### Task goal
In the entries below, find the line with "The image size" and the line with "Viewport: 1512px width, 795px height.". Repeat exactly everything between them, those two lines included, but not the pictures.

### Supplied data
● ● ● ●

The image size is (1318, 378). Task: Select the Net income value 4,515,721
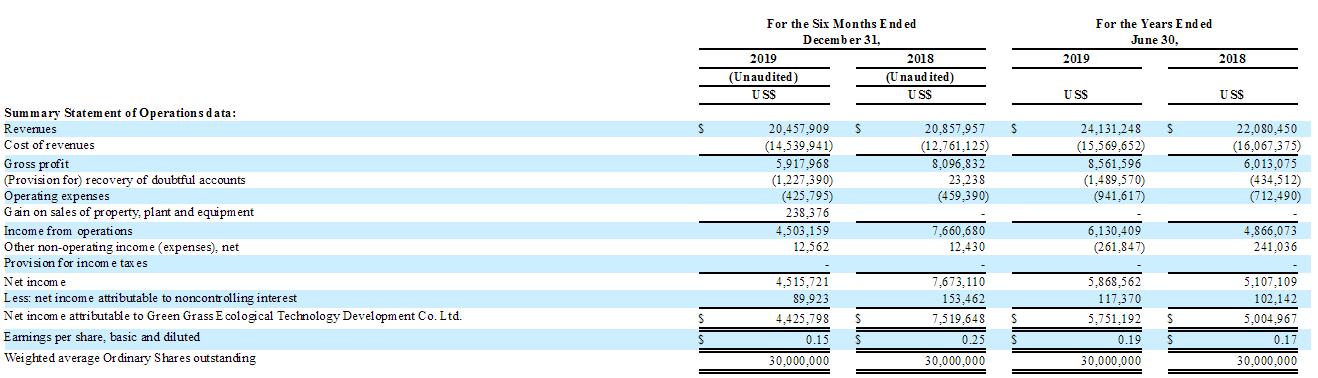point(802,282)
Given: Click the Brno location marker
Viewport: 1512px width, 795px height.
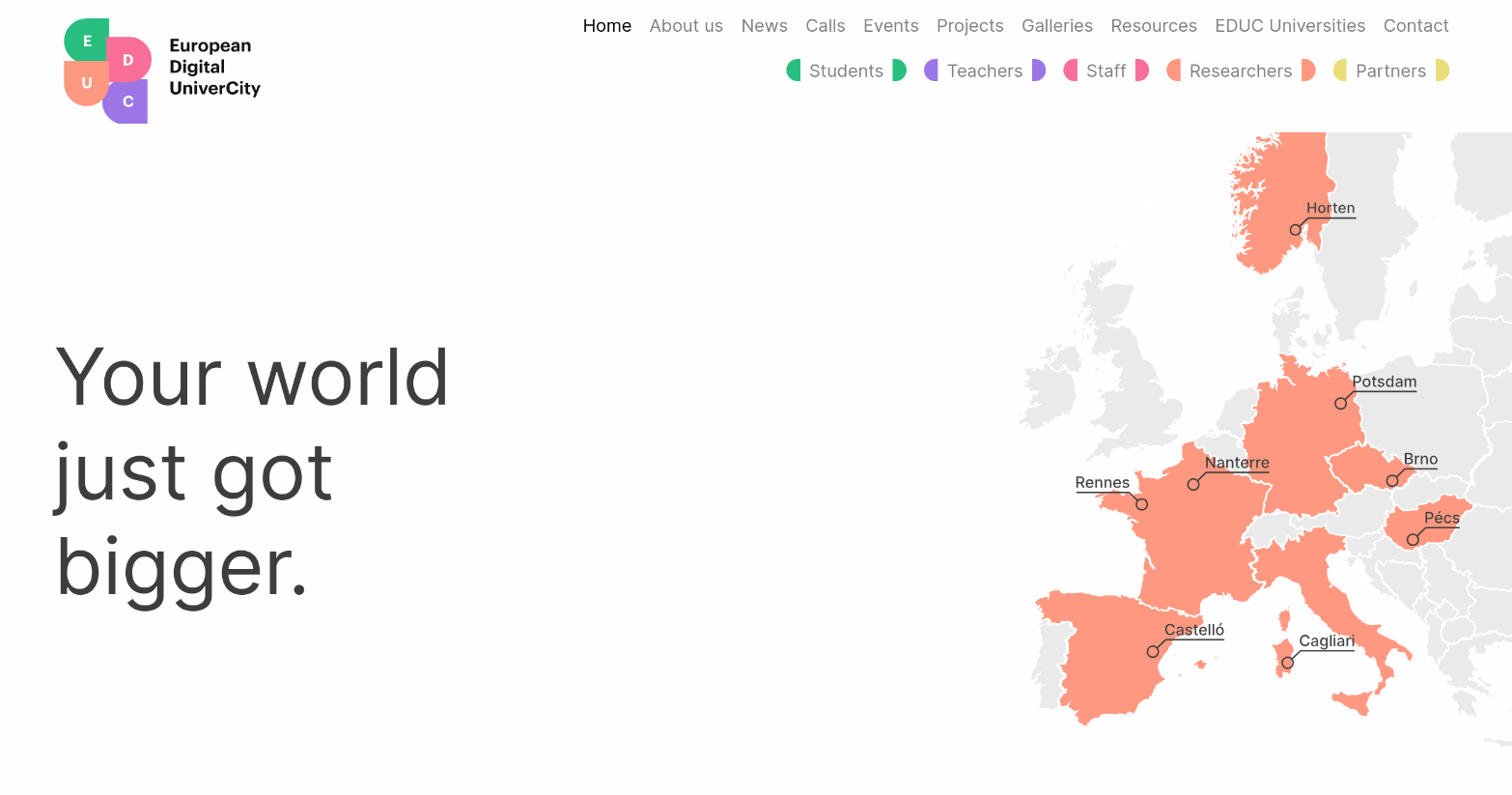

● ● ● ●

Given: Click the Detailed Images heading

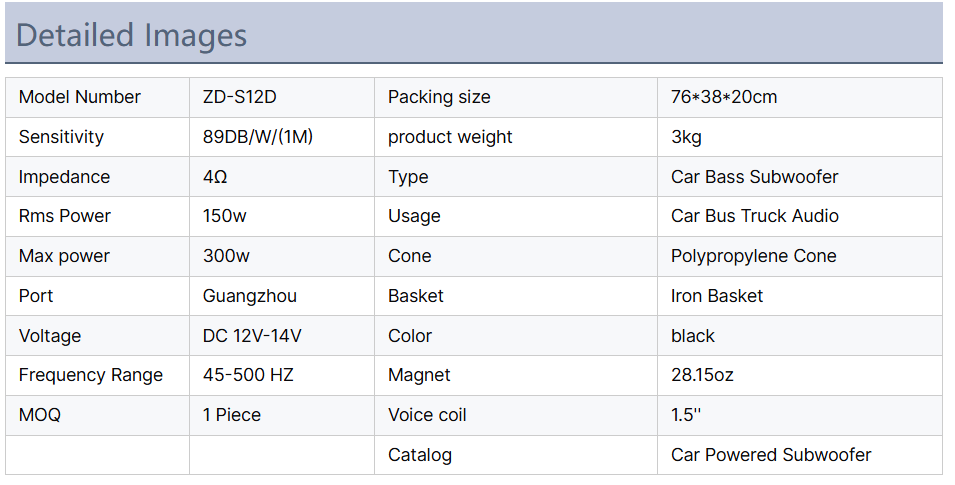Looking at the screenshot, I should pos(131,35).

● ● ● ●

### Finished exercise
The image size is (1318, 378). Task: Select the Net income value 4,515,721
point(802,282)
Given: Click the Brno location marker
Viewport: 1512px width, 795px height.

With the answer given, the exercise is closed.